Countermeasures are of concern to polygraph examiners and are behaviours which the individual may employ during the polygraph examination so as to distort the physiological responses to comparison questions (for example, by increasing the physiological responses to comparison questions so as to appear innocent) (Honts et al. 1994). Countermeasures can involve both physical (e.g. pushing toes to the floor) and mental (e.g. counting backwards from 7) (Honts et al. 1994). In reality it is extremely difficult to alter physiological responses on all relevant questions, but nevertheless, this is a concern for polygraph examinations. By employing the use of somatic activity sensors (such as on the seat, under the arms and feet during the polygraph test), both overt and covert physical activity is likely to be detected. The literature indicates that these sensors can increase the ability of the examiners to detect and observe such attempts at faking (Ogilvie and Dutton 2008; Stephenson and Barry 1986).
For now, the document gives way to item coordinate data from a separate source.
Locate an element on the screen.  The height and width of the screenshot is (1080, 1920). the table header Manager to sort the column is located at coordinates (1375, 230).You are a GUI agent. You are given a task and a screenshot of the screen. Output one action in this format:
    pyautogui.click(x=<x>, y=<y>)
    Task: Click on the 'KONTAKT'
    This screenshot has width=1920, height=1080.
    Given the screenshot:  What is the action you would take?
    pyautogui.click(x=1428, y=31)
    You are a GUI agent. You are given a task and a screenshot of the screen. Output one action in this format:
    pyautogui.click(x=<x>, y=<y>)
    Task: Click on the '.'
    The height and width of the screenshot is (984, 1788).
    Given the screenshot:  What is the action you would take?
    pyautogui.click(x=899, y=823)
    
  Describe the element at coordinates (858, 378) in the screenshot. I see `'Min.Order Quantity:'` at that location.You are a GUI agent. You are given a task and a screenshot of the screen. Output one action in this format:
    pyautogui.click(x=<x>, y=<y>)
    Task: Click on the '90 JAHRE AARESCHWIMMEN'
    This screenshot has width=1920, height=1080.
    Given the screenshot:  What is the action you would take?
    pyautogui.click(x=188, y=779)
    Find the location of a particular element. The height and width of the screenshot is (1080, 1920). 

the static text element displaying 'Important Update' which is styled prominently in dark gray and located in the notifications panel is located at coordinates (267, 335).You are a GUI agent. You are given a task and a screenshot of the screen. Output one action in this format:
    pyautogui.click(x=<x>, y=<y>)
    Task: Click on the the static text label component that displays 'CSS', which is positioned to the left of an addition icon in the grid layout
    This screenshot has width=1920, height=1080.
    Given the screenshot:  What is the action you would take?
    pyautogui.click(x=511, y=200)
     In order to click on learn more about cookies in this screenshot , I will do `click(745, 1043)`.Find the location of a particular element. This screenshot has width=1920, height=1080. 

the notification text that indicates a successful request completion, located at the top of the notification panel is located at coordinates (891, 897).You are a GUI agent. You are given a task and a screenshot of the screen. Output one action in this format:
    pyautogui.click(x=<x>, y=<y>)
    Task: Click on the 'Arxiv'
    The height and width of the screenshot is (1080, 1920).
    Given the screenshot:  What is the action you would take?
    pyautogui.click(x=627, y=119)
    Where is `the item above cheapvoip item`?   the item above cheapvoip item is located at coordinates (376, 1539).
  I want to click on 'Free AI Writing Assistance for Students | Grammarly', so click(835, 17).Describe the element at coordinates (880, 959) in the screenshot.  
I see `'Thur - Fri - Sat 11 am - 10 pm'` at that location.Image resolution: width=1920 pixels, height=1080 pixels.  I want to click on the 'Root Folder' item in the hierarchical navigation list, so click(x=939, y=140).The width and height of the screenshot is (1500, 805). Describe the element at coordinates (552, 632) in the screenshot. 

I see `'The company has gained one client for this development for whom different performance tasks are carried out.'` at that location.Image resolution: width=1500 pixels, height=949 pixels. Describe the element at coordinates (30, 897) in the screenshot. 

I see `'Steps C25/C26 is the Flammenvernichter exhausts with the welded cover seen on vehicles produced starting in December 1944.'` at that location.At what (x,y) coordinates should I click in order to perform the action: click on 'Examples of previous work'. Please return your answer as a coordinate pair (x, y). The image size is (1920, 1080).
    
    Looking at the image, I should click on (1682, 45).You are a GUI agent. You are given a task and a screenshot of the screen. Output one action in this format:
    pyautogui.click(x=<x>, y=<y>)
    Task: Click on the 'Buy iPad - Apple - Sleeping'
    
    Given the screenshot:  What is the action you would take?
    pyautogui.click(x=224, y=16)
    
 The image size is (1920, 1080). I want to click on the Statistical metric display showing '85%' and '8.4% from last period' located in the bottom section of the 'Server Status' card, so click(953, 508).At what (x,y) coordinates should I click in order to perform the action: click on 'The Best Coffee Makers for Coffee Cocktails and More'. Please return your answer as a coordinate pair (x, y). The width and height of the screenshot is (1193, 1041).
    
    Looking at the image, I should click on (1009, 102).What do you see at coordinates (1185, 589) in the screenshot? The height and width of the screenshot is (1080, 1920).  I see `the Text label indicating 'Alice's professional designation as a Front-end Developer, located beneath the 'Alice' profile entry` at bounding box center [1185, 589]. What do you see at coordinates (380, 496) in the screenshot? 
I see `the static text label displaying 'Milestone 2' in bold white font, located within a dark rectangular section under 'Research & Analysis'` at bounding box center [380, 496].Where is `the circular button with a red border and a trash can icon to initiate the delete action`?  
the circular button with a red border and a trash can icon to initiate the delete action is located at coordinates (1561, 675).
Mental countermeasures are much harder to detect. Some examples of mental countermeasures that have been studied include post hypnotic suggestion or stimulant medications. There has been mixed findings as to the effectiveness of such measures (Timm 1991; Ben-Shakhar and Dolev 1996; Waid et al. 1981). Other countermeasures employed may involve sleep deprivation, physical exhaustion, meditation or mental activity.

Despite this area being of concern to polygraph examiners, little research has looked into the employment of countermeasures with contemporary testing procedures or the effect on the accuracy of the tool.